■ **What needs to be done**
Each line in the entries below that holds the string "will" is to be listed.

══════

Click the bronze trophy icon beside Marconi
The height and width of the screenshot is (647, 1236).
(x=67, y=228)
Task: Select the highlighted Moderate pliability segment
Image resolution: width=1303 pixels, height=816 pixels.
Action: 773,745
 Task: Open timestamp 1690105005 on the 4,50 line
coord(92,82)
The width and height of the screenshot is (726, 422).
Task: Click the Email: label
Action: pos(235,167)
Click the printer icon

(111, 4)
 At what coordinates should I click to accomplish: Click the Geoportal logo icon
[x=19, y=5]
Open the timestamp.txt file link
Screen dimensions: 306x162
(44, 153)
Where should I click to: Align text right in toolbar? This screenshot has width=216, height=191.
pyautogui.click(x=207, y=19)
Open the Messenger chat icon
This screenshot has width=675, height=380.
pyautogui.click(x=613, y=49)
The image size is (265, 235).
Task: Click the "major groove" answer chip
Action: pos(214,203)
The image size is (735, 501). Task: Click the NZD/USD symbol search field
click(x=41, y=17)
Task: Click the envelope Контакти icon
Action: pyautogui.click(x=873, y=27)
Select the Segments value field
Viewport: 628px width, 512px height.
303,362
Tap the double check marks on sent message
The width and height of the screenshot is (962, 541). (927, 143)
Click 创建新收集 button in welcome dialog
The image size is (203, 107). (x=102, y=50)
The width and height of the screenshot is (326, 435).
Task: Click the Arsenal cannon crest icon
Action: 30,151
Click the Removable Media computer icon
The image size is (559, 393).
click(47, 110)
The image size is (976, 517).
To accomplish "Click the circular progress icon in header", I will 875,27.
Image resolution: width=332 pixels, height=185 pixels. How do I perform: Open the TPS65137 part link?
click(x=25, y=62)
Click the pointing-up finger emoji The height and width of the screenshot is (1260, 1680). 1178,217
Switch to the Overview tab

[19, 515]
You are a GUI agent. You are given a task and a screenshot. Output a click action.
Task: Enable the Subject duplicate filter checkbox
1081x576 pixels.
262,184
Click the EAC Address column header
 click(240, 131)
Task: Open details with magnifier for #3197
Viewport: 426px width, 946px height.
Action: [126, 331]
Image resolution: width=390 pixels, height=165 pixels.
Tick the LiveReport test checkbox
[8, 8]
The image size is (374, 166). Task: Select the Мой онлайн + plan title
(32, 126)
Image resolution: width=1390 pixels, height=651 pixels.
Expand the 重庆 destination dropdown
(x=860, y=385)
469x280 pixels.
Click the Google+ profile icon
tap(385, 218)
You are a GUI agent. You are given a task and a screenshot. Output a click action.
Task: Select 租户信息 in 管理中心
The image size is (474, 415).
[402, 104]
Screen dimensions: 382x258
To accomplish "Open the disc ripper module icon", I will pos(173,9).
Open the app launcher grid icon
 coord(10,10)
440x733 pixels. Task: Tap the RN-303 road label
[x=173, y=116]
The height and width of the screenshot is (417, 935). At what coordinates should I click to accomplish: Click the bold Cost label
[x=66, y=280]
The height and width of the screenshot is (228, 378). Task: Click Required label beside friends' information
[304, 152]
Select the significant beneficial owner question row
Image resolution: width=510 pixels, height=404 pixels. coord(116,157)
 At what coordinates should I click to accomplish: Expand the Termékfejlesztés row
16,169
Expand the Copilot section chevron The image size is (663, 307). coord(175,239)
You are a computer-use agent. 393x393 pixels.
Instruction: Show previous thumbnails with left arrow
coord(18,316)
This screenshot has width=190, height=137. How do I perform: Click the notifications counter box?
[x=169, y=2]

══════

■ **Task response**
To accomplish "Click the circular progress icon in header", I will 875,27.
To accomplish "Open the disc ripper module icon", I will pos(173,9).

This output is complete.